Will citizens feel the effect of the legislation revision?
Yes, truly massive work has been completed. But will ordinary citizens feel the effect? Olga Chupris is convinced that quality lawmaking and quality legislation benefit everyone.
“If we have simple and convenient legal solutions in the education system and the healthcare system, it will benefit not only teachers and medics. It will benefit parents and children as well. Or if we simplify the technical process of making regulatory acts, then the parties that are involved in this process will benefit from it. Those are all the government agencies, all the civil servants,” the official pointed out. “As part of the implementation of the head of state’s instruction the Council of Ministers gave an instruction to deregulate the sphere of economy as part of its system. It is a very important task. We hope they will accomplish it.”

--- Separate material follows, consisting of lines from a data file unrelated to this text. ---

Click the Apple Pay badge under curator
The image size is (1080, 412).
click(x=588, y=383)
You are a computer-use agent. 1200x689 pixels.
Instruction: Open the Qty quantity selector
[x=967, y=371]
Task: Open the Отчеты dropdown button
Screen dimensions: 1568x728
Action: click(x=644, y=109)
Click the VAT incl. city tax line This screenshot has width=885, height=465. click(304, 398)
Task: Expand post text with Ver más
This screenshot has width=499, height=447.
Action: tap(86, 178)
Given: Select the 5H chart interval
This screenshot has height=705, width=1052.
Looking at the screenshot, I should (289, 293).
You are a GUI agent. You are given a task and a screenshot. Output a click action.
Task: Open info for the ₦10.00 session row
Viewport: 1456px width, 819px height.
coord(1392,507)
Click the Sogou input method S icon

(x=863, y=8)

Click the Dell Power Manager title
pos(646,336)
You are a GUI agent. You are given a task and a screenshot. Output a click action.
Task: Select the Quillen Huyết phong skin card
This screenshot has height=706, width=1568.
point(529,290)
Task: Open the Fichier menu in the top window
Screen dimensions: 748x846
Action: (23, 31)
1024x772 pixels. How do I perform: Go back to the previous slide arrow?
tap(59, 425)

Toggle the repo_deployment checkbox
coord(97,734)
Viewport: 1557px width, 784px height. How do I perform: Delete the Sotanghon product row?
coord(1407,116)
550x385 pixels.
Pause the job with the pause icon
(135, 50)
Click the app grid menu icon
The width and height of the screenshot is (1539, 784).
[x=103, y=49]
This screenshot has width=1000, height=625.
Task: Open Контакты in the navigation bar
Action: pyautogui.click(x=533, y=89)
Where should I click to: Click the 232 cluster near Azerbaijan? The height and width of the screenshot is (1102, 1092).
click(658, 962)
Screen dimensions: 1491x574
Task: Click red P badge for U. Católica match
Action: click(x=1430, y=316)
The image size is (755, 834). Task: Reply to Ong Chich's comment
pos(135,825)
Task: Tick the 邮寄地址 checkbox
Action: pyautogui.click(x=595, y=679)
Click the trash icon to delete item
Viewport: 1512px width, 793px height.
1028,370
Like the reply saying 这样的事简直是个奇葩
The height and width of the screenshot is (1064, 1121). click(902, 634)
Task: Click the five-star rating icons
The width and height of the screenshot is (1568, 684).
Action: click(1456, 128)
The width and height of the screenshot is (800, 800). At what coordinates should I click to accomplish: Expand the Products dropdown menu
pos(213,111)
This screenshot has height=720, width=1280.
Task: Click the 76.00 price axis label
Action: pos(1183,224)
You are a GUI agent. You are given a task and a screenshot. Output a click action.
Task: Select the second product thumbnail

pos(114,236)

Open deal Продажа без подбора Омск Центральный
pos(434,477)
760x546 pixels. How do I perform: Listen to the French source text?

The revision also found out that some aspects of the social sphere require regulation. For instance, matters concerning residential lease and additional protection of rights of the underage, including their shares in apartments built with state support. The Belarus President Administration stated that these matters will also be addressed soon.
“The head of state encourages us to invariably evaluate the public opinion and take it into account during the development of regulatory acts that affect rights and freedoms of citizens. This is why the discussion about the Healthcare Code has been extended till 1 February. Citizens demonstrated special interest in this document,” Olga Chupris noted.